Researcher Affiliation	Academia	Tolga Ergen EMAIL Department of Electrical Engineering Stanford University Stanford, CA 94305, USA Mert Pilanci EMAIL Department of Electrical Engineering Stanford University Stanford, CA 94305, USA
Pseudocode	Yes	We also provide the full algorithm in Algorithm 1. Algorithm 1 Cutting Plane based Training Algorithm for Two-Layer NNs (without bias) ...The complete algorithm is also presented in Algorithm 2. Algorithm 2 Convex-RF ...Algorithm 3 Cutting Plane based Training Algorithm for Two-Layer NNs (with bias)
Open Source Code	No	The paper does not contain any explicit statements about releasing their code, nor does it provide a link to a code repository for the methodology described.
Open Datasets	Yes	We then consider classiﬁcation tasks and report the performance of the algorithms on MNIST (Le Cun) and CIFAR-10 (Krizhevsky et al., 2014). We also evaluate the performances on several regression datasets, namely Bank, Boston Housing, California Housing, Elevators, Stock (Torgo), and the Twenty Newsgroups text classiﬁcation dataset (Mitchell and Learning, 1997). We also remark that all the datasets we use are publicly available and further information, e.g., training and test sizes, can be obtained through the provided references (Le Cun; Krizhevsky et al., 2014; Torgo; new).
Dataset Splits	No	For the synthetic dataset, the paper states: 'we generate multiple datasets with nonoverlapping training and test splits.' This is a general statement without specific percentages or counts. For MNIST and CIFAR-10, the captions for Figures 11 and 12 mention: 'where (n, d) = (200, 250), K = 10, β = 10-3, m = 100' and 'where (n, d) = (60, 60), K = 10, β = 10-3, m = 100' respectively, indicating subsampled versions, but not the train/test/validation split ratios. It also refers to external references for 'training and test sizes' for some datasets, but does not state the specific splits used in their experiments in the main text.
Hardware Specification	No	The paper does not mention any specific hardware (e.g., GPU models, CPU types, memory specifications) used for running its experiments.
Software Dependencies	No	In order to solve the convex optimization problems in our approach, we use CVX (Grant and Boyd, 2014). However, notice that when dealing with large datasets, e.g., CIFAR-10, plain CVX solvers might need signiﬁcant amount of memory. In order to circumvent these issues, we use SPGL1 (van den Berg and Friedlander, 2007) and Super SCS (Themelis and Patrinos, 2019) for large datasets. While these tools are mentioned, specific version numbers are not provided.
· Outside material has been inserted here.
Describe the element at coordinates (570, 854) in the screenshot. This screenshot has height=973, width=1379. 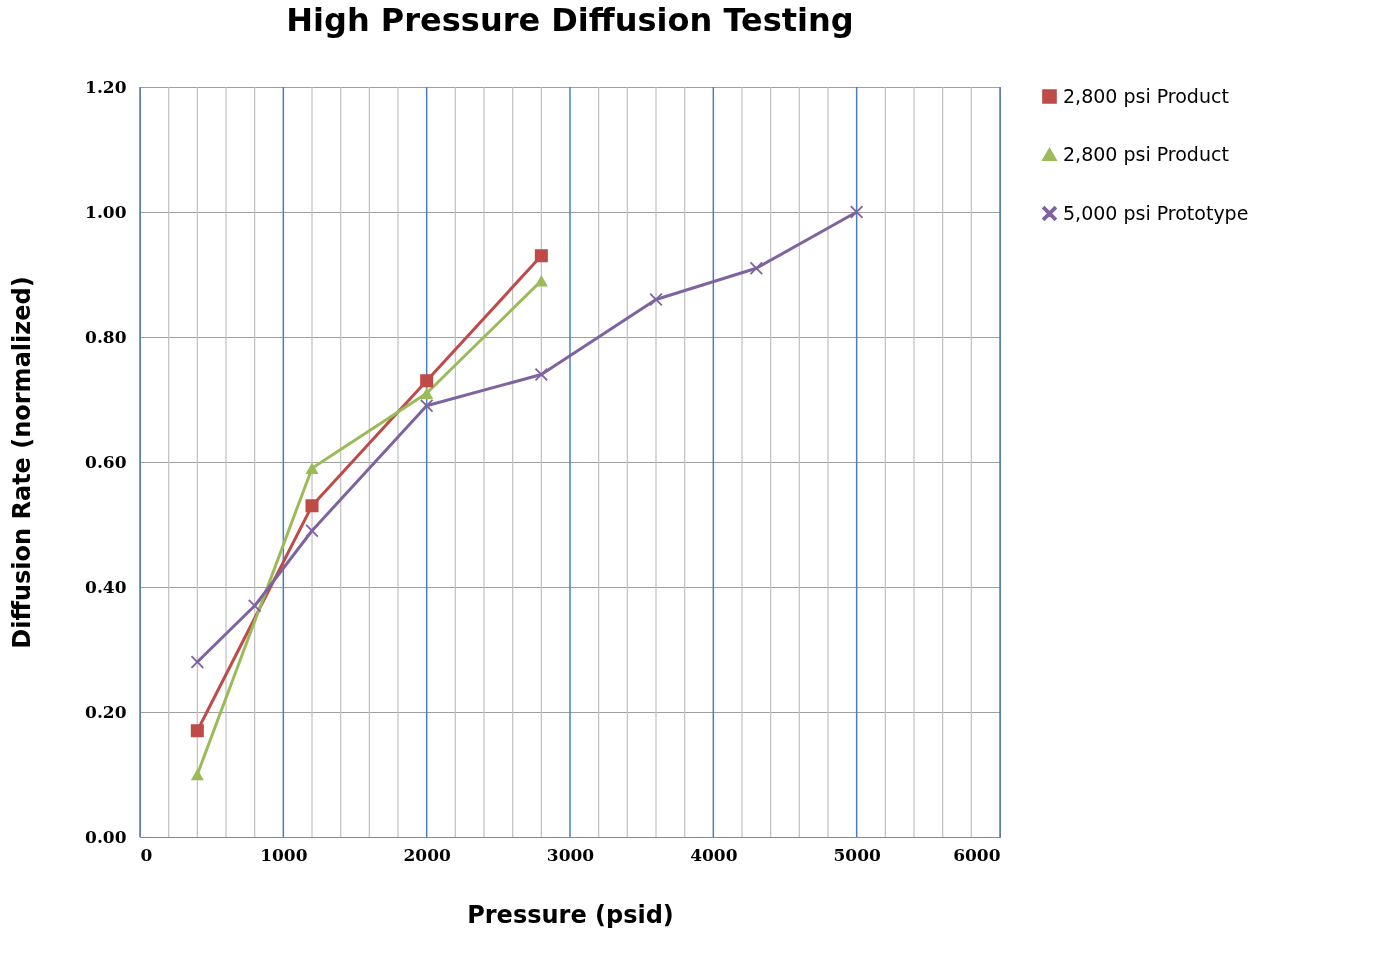
I see `x-tick-label: 3000` at that location.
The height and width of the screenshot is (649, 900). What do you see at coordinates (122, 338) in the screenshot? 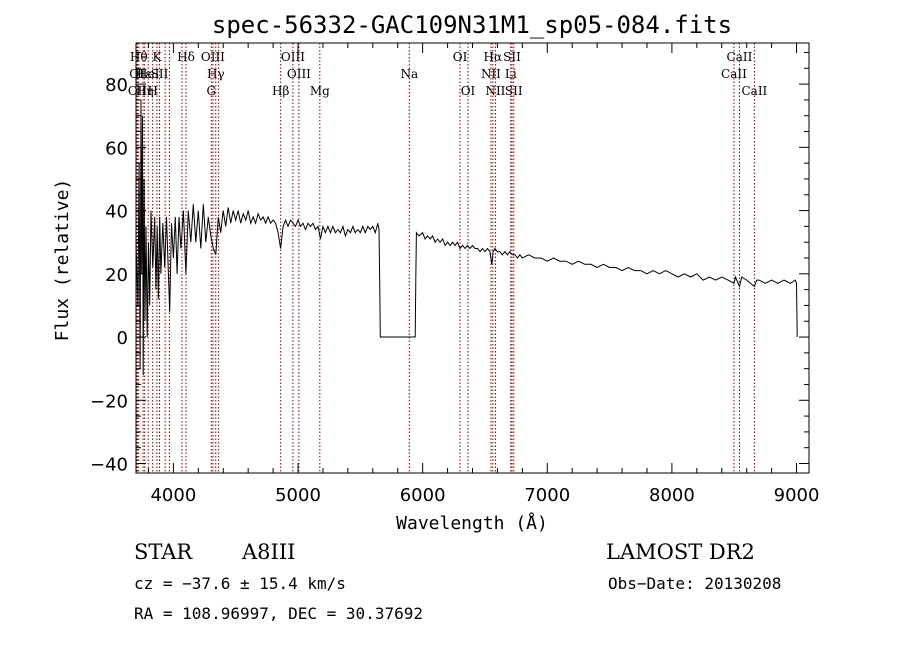
I see `y-tick-label-0: 0` at bounding box center [122, 338].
Experiment Setup	Yes	Figure 11: Training and test performance of 5 independent SGD trials on whitened and sampled MNIST, where (n, d) = (200, 250), K = 10, β = 10-3, m = 100 and we use squared loss with one hot encoding. For the method denoted as Theory, we use the layer weights in Theorem 15. Figure 12: Training and test performance of 5 independent SGD trials on whitened and sampled CIFAR-10, where (n, d) = (60, 60), K = 10, β = 10-3, m = 100 and we use squared loss with one hot encoding. For Theory, we use the layer weights in Theorem 15. For all the experiments, we use the regularization term (also known as weight decay) to let the algorithms generalize well on unseen data (Krogh and Hertz, 1992).